I definitely outline. Not in huge detail, but enough to know roughly where the story is heading. I also plan the characters and settings. In an ideal world I would write non-stop, but with other demands on my time (editing, promo, my other businesses, family etc) it’s hard to devote as much time as I’d like to writing. I try and write for at least a couple of hours every day Monday to Friday, and anything extra is a bonus. But sometimes I get a patch where I have the time and inclination and really get into my flow – then I manage to get things drafted much more quickly.
How long does it typically take you to write a novel?
Well, I’ve only written two novels so far. The Little Things took four weeks, but that was in the halcyon days before I had edits/blurb forms/cover spec forms popping into my inbox on a regular basis, so I was able to ignore the rest of the world and write like a demon. I was exhausted at the end of it though!

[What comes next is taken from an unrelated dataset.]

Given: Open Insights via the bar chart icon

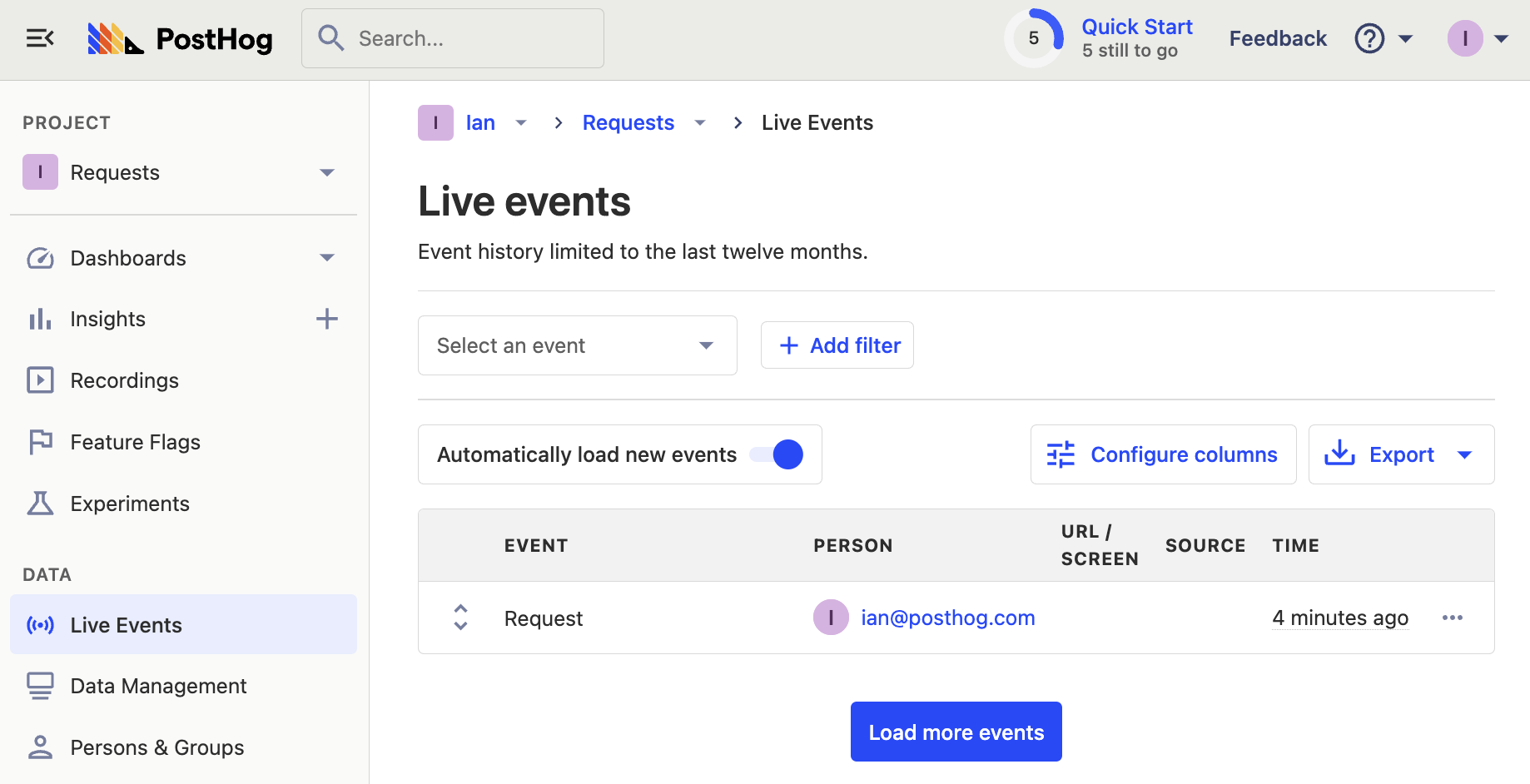Looking at the screenshot, I should pyautogui.click(x=40, y=318).
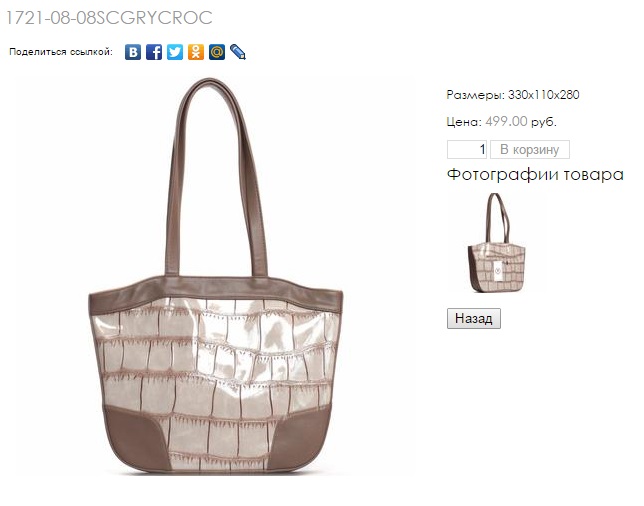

With Not Just Friends I paced myself a little better and I think that one took around six weeks of writing something almost every day.
What was it like writing The Little Things?
It was really exciting. It was my first project–for Nanowrimo as I mentioned above. And I was so determined to get it done. At the time I was totally focused on the writing, not worrying about submitting or publishing or what hypothetical readers might think of it. So I was able to concentrate on getting the words down. It was amazingly satisfying seeing the word count rack up and finding my way through the plot I had planned out. Completing it felt like such an achievement.
On a personal level it was quite cathartic for me. The novel deals with themes of loss and bereavement, specifically characters dealing with the death of their mothers. My own mother died twelve years ago and I was definitely drawing on my own experiences of grieving in order to write what my characters were going through. It was a pretty emotional journey.
What advice do you have for those thinking about writing gay romance? How about for those who are trying to build an audience from scratch?
Write things that you enjoy writing and keep plugging away at it. If you want to potentially reach a bigger audience it’s worth researching which subgenres tend to be more popular. For a new author it’s harder to get noticed if you write a book that’s a niche within a niche. But equally, it’s hard to force yourself to write in a genre that doesn’t come naturally.
In order build an audience, I think you need to do whatever form of promo works for you. The usual advice is to pick one or two platforms and do them well and I think that makes a lot of sense. So if you’re good at blogging, blog. If you feel comfortable interacting on Facebook, do that. If you love Twitter, tweet. If Tumblr is your thing, use that.
But with all social media it’s really important to interact. Nobody is interested in accounts that constantly bombard their followers with promo and nothing else. Connect, talk to people, be courteous and have fun. There are readers out there who are always looking for new authors, but you need to be available for them to find.
Jay lives just outside Bristol in the West of England, with her husband, two children, and two cats.
She comes from a family of writers, but she always used to believe that the gene for fiction writing had passed her by. She spent years only ever writing emails, articles, or website content. One day, she decided to try and write a short story–just to see if she could–and found it rather addictive. She hasn’t stopped writing since.